Start of SELECTED TEXT

Convolution layer is introduced in this experiment with filter equals 1 and kernel size equals to 1. We choose same activation function RELu to maintain the consistency. MaxPooling layer with pool size one is used for this model. Two LSTM layers with same configuration are also combined in this model with 1 dense layer as we need single output. Dataset is splitted in 70 and 30 ratio for Training and Testing, respectively. After 200 epochs, model produces 0.13 RMSE for Training and 2.06 RMSE for Testing. Testing score is not as good as we anticipated. This shows that CNN combined with LSTM might not good combination for our dataset.

End of SELECTED TEXT
Start of EXCERPTED DATA

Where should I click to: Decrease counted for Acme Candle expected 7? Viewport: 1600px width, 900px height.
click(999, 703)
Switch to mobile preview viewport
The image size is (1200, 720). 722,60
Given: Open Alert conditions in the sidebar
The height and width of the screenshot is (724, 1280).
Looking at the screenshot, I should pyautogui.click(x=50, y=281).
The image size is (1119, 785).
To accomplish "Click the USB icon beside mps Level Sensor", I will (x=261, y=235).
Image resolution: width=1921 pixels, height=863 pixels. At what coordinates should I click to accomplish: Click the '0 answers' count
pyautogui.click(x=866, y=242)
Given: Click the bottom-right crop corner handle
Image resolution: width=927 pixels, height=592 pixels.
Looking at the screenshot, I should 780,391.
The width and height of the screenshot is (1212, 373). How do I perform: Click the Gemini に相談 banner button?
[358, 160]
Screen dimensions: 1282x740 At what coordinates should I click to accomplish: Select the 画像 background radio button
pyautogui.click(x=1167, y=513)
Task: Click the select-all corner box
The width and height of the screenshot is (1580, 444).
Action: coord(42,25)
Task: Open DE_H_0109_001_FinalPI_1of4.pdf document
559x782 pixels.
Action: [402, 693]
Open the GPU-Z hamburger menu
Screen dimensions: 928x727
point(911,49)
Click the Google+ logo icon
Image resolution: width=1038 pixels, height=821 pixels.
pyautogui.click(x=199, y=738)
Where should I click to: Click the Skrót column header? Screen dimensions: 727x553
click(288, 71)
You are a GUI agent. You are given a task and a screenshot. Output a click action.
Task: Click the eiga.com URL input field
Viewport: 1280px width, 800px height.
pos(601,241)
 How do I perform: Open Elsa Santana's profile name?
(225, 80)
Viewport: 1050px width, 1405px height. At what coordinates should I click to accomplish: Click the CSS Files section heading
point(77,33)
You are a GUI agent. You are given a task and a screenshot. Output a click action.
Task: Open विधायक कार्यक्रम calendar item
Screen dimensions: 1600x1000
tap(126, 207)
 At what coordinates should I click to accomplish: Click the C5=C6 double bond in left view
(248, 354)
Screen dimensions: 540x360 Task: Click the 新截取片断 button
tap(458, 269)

End of EXCERPTED DATA

WHAT YOU SHOULD DO: Write out the paragraph on the CNN and LSTM experiment word for word.

SOLUTION TO THIS TASK:
Convolution layer is introduced in this experiment with filter equals 1 and kernel size equals to 1. We choose same activation function RELu to maintain the consistency. MaxPooling layer with pool size one is used for this model. Two LSTM layers with same configuration are also combined in this model with 1 dense layer as we need single output. Dataset is splitted in 70 and 30 ratio for Training and Testing, respectively. After 200 epochs, model produces 0.13 RMSE for Training and 2.06 RMSE for Testing. Testing score is not as good as we anticipated. This shows that CNN combined with LSTM might not good combination for our dataset.